* _Task prompt_: Using the listing that follows, return every line with the word "pixels".

* _Data provided_:
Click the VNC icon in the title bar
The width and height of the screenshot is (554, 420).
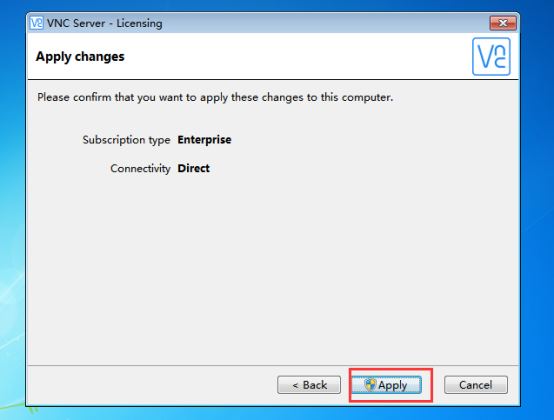coord(36,23)
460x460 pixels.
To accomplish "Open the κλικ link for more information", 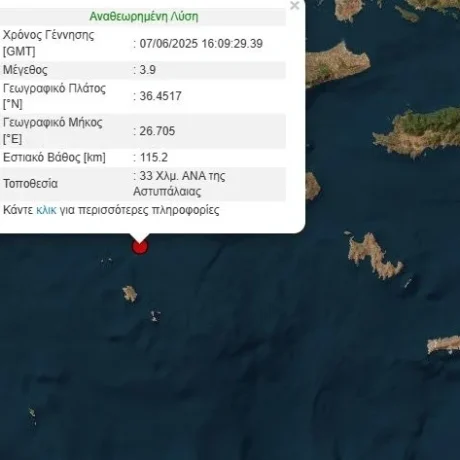I will pyautogui.click(x=46, y=210).
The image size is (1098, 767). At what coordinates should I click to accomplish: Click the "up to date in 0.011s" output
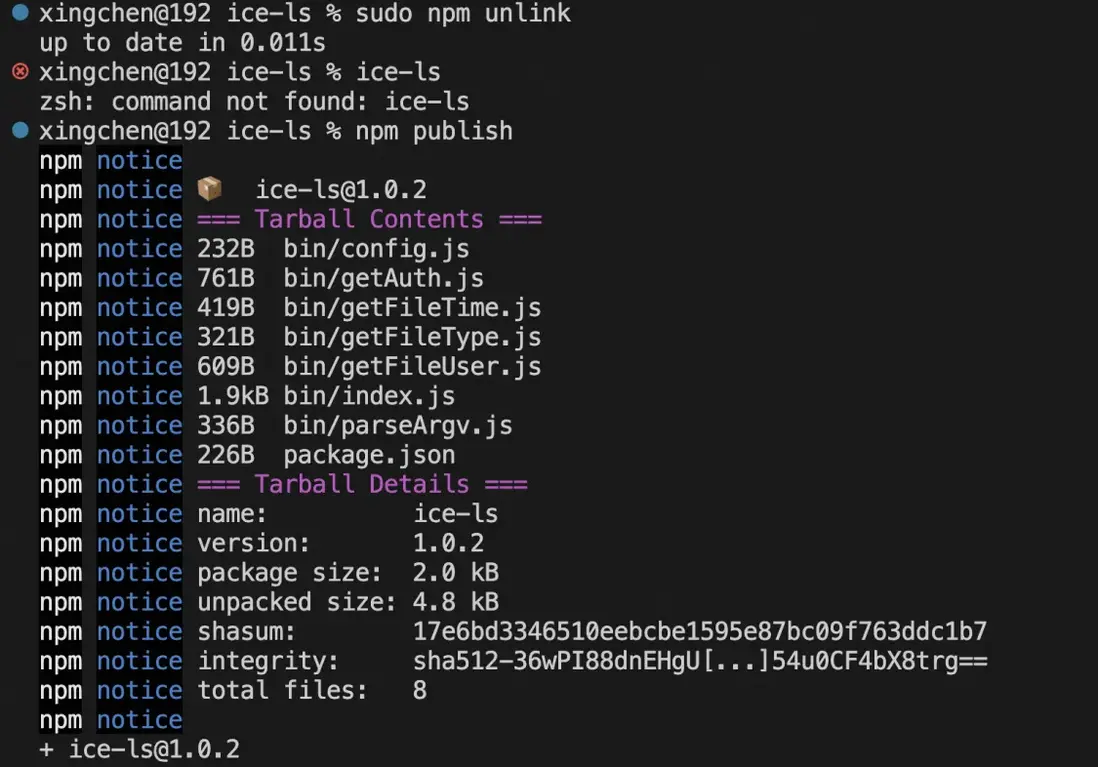coord(182,43)
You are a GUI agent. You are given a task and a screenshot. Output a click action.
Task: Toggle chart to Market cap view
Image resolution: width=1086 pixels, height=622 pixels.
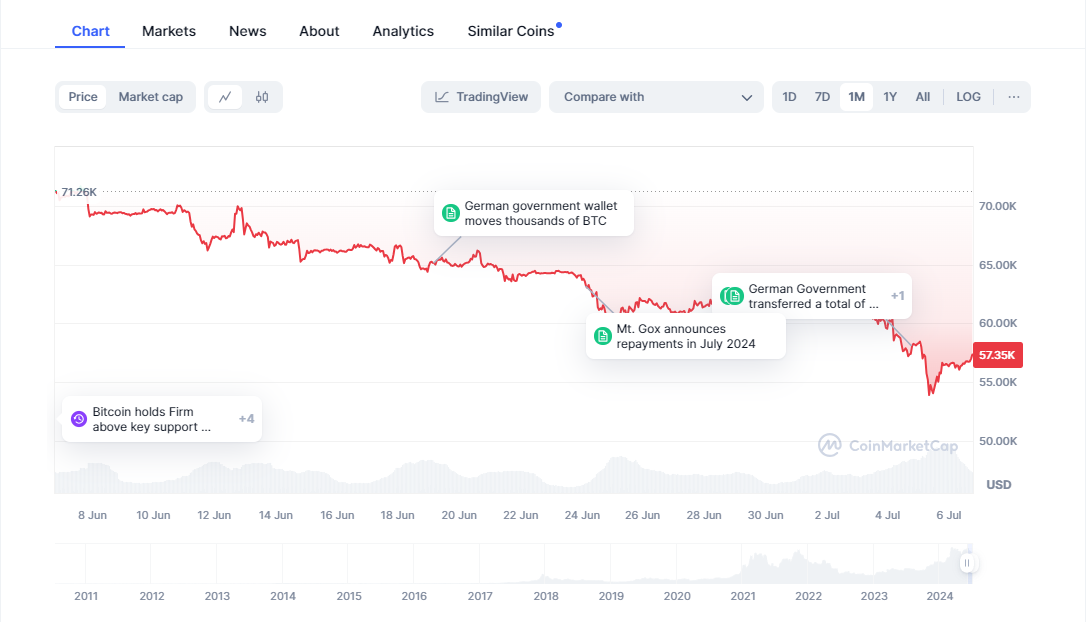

* _Response area_:
460x460 pixels.
Image resolution: width=1086 pixels, height=622 pixels.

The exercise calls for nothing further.